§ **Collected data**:

_ _ _ _

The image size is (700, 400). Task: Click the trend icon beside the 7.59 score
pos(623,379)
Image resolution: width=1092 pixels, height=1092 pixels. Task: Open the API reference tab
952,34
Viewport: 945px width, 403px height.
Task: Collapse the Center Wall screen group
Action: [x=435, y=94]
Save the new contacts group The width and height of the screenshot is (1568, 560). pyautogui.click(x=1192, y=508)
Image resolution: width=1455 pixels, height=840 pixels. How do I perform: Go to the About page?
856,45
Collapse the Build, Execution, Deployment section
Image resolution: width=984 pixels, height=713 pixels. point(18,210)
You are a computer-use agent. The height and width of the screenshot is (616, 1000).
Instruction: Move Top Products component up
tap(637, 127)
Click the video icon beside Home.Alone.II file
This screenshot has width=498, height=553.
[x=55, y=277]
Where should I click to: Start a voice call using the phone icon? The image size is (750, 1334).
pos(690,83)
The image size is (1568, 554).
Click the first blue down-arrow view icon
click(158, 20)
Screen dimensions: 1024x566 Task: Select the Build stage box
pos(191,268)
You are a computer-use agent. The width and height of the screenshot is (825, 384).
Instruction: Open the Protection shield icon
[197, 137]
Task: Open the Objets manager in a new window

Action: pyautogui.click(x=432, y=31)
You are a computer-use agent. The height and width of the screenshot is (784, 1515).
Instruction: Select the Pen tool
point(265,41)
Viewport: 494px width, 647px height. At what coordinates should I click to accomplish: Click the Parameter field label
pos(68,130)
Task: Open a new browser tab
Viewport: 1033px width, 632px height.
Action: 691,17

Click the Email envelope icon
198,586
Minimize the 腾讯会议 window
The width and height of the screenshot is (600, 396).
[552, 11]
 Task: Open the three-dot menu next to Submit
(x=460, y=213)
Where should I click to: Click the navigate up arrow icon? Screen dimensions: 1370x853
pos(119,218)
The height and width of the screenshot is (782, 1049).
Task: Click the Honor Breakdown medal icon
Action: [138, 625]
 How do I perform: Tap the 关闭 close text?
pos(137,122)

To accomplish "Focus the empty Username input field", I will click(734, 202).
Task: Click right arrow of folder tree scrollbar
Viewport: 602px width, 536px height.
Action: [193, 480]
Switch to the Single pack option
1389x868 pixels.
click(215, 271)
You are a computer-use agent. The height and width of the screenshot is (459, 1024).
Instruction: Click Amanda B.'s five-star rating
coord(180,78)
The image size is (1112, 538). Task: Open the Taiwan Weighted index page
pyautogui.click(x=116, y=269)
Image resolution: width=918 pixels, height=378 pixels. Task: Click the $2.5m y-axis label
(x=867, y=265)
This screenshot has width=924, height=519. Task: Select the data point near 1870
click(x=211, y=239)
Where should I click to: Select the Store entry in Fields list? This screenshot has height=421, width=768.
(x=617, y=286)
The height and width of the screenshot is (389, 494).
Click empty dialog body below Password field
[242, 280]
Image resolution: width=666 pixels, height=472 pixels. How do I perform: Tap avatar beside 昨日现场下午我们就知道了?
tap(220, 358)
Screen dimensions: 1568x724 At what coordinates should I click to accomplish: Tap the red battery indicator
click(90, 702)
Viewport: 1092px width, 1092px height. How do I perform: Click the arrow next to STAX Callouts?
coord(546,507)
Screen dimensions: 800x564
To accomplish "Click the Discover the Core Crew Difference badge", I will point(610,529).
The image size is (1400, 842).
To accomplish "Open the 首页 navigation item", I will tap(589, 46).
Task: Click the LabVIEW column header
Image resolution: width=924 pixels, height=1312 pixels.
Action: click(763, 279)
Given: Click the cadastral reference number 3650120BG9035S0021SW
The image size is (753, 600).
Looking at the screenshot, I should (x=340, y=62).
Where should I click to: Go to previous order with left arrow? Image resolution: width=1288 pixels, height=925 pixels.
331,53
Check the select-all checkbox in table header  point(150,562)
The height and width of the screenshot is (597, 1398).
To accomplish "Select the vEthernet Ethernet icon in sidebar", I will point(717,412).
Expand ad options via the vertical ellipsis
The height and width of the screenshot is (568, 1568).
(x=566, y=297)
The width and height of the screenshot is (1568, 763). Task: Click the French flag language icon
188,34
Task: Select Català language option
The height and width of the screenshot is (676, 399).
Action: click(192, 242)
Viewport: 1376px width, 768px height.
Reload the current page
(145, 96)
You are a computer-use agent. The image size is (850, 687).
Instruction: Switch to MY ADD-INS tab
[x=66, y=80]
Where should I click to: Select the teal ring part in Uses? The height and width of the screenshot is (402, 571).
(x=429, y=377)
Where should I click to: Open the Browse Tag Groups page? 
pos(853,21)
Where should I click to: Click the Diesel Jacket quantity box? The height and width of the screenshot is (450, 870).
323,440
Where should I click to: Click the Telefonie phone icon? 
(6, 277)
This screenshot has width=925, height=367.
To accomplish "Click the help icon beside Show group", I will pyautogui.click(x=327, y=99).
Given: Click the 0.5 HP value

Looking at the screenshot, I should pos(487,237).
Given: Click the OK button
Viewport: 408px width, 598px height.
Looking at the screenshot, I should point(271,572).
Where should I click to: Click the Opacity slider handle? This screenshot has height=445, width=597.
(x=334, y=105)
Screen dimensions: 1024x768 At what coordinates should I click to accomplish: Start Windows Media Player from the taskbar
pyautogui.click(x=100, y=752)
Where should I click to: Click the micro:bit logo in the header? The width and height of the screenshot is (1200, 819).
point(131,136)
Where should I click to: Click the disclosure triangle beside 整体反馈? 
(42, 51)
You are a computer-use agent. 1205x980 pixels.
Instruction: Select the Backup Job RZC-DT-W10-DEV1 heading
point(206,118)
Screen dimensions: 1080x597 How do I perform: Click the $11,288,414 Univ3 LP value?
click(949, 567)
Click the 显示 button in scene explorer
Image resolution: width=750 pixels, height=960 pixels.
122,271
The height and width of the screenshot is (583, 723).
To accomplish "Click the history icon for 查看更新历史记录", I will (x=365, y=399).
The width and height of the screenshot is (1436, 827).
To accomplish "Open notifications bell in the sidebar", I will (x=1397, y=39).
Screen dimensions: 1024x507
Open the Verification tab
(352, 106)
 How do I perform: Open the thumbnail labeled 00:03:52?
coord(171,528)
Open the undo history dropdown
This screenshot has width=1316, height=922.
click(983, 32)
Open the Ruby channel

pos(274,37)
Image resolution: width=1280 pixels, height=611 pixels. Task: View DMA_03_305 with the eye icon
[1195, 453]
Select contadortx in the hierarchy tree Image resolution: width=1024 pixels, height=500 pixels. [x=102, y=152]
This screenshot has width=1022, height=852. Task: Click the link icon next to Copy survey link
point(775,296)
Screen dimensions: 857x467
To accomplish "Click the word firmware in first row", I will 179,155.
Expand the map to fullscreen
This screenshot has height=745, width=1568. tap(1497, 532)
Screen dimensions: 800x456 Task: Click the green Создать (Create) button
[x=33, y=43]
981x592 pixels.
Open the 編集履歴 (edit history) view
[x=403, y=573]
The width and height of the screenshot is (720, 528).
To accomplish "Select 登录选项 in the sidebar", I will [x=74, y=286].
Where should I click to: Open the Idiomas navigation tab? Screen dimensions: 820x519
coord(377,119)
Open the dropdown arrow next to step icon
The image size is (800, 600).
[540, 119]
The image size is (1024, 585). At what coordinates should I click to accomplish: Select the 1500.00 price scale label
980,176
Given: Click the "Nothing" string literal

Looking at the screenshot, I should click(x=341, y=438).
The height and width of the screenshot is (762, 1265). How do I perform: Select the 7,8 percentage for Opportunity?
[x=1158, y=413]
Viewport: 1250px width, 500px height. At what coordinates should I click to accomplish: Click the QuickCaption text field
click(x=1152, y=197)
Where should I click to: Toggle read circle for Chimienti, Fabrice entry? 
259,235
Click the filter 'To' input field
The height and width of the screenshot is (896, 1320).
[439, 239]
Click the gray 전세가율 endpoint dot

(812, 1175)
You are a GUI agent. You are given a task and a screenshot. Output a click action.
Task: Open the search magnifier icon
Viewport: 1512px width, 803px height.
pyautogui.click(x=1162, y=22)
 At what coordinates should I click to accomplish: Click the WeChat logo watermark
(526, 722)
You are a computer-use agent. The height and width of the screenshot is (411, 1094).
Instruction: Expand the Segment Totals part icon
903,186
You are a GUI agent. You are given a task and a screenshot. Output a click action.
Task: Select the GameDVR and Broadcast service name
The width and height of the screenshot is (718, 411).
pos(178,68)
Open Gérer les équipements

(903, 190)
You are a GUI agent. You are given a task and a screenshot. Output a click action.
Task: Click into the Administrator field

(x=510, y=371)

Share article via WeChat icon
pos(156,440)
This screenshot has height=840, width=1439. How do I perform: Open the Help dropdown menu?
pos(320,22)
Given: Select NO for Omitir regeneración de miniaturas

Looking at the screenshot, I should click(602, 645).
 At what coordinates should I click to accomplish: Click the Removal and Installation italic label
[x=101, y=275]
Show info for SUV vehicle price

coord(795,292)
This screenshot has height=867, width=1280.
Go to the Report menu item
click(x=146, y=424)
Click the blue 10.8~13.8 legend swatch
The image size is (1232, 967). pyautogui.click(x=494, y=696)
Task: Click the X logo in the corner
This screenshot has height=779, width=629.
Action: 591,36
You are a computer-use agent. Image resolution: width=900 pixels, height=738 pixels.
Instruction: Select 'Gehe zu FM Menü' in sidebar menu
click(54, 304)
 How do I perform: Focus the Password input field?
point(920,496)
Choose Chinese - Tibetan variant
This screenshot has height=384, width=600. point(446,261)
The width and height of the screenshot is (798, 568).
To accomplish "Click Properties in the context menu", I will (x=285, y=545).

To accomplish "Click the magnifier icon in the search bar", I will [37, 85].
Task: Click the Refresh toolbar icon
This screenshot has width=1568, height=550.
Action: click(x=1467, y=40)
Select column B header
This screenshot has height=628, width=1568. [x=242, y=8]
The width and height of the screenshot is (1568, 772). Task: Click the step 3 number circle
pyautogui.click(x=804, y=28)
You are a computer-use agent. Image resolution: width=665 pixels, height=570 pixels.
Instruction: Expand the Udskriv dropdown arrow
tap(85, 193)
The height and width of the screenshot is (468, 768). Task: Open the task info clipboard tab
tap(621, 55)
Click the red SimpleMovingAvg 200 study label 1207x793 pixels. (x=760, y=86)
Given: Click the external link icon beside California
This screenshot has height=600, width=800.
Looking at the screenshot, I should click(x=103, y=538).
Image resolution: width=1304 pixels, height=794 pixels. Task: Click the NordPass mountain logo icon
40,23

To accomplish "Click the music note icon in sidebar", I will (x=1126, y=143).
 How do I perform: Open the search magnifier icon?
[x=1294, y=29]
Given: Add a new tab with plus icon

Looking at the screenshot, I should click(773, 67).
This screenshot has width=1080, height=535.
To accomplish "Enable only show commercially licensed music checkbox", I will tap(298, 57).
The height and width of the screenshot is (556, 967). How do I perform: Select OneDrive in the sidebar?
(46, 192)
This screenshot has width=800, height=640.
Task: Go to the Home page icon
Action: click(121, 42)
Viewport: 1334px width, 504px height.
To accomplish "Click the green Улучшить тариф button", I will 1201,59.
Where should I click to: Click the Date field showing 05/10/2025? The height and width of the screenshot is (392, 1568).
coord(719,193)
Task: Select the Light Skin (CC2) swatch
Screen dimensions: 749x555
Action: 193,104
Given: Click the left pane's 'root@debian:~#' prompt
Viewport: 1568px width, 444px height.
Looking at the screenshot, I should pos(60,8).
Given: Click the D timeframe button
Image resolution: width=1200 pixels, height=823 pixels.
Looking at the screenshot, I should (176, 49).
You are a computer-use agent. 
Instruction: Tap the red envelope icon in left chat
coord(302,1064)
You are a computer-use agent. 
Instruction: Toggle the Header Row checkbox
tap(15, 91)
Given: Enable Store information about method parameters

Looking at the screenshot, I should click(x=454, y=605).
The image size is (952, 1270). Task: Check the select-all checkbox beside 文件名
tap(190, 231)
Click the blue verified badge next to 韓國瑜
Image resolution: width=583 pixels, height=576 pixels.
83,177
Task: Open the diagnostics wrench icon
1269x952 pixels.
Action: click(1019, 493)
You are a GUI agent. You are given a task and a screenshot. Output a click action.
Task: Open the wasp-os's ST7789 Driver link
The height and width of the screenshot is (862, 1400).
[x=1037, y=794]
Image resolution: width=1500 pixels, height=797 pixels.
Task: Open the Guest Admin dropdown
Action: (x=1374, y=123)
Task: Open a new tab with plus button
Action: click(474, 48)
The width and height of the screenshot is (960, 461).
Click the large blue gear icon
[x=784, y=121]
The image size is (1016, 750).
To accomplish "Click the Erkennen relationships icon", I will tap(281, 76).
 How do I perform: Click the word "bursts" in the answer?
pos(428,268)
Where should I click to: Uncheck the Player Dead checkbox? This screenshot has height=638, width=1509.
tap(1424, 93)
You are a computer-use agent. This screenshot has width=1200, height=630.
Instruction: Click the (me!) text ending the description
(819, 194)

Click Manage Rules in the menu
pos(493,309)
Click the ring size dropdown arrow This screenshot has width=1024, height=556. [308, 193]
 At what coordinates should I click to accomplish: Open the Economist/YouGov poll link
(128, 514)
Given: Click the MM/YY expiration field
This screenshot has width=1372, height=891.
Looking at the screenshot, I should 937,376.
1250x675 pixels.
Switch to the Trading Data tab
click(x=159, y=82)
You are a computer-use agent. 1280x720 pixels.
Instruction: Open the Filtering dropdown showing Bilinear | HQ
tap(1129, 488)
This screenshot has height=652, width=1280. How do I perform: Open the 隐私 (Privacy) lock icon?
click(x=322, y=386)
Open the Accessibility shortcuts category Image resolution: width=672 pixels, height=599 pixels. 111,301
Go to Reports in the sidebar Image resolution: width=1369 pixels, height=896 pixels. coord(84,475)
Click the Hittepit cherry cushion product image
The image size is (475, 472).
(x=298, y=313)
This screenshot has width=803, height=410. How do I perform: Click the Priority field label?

_ _ _ _

§ **YOUR GOAL**:
Look above for the line with "How do I perform: Open the search" and the line with "Given: Click the D timeframe button". Retype those two lines and every line between them exactly, adding nothing.

§ **EXERCISE SOLUTION**:
 How do I perform: Open the search magnifier icon?
[x=1294, y=29]
Given: Add a new tab with plus icon

Looking at the screenshot, I should click(773, 67).
This screenshot has width=1080, height=535.
To accomplish "Enable only show commercially licensed music checkbox", I will tap(298, 57).
The height and width of the screenshot is (556, 967). How do I perform: Select OneDrive in the sidebar?
(46, 192)
This screenshot has width=800, height=640.
Task: Go to the Home page icon
Action: click(121, 42)
Viewport: 1334px width, 504px height.
To accomplish "Click the green Улучшить тариф button", I will 1201,59.
Where should I click to: Click the Date field showing 05/10/2025? The height and width of the screenshot is (392, 1568).
coord(719,193)
Task: Select the Light Skin (CC2) swatch
Screen dimensions: 749x555
Action: 193,104
Given: Click the left pane's 'root@debian:~#' prompt
Viewport: 1568px width, 444px height.
Looking at the screenshot, I should pos(60,8).
Given: Click the D timeframe button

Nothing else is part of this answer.